HTTPCrawler proxy not working
I am trying to add a proxy to my HTTPCrawler and it doesn't seem to work. I am following the same code structure that is in the docs but i keep getting an error saying:
ERROR HttpCrawler: Request failed and reached maximum retries.
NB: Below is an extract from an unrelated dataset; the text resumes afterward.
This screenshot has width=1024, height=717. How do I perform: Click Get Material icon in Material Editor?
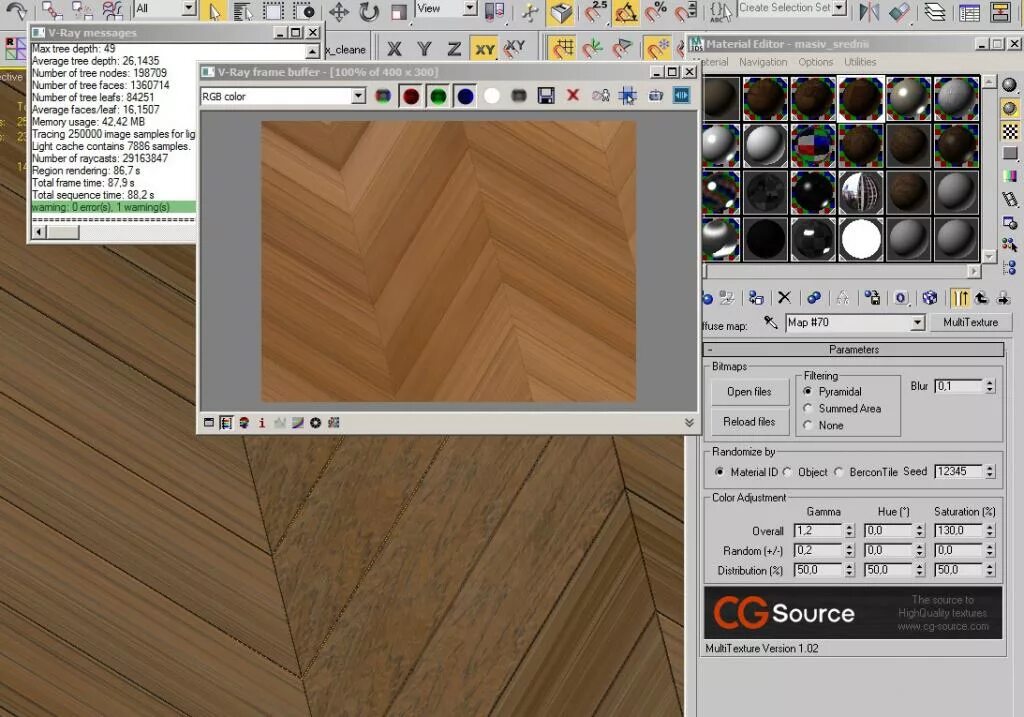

RequestError: Client network socket disconnected before secure TLS connection was established
It works when i do it with my PuppeteerCrawler and i have them the same way.
Heres my code:
import { Dataset, HttpCrawler, log, ProxyConfiguration } from "crawlee";
import fs from "fs/promises";
const proxyConfiguration = new ProxyConfiguration({
proxyUrls: ["http://127.0.0.1:3128"]
});
const crawler = new HttpCrawler({
// ignoreSslErrors: true,
proxyConfiguration,
// minConcurrency: 10,
// maxConcurrency: 50,
// maxRequestRetries: 5,
// requestHandlerTimeoutSecs: 20,
async requestHandler({ request, body, proxyInfo }) {
....
});
await crawler.run([
"https://www.amazon.com/Spandex-Superhero-Adults-Cosplay-Zentai/dp/B09T9DCDRW/ref=sr_1_3_sspa?crid=X39M1CTW3HPQ&keywords=spiderman+costumes&qid=1680718302&sprefix=spiderman+costumes%2Caps%2C137&sr=8-3-spons&psc=1&spLa=ZW5jcnlwdGVkUXVhbGlmaWVyPUFQUzNIQklTSVBONFYmZW5jcnlwdGVkSWQ9QTA2MzE4MzkzOVM3OVk1VDhBU1hHJmVuY3J5cHRlZEFkSWQ9QTAxNzc4NDQyQVpONVhSN1UyQjFHJndpZGdldE5hbWU9c3BfYXRmJmFjdGlvbj1jbGlja1JlZGlyZWN0JmRvTm90TG9nQ2xpY2s9dHJ1ZQ=="
])
CHGCHLCO 3D Print Spandex Superhero Adults&Kids Cosplay Zentai Outfit
CHGCHLCO 3D Print Spandex Superhero Adults&Kids Cosplay Zentai Outfit
1 Reply
xenial-black•3y ago
The code looks good.
Maybe issue is with the proxy itself?
Did try to use different proxy group/proxy URLs?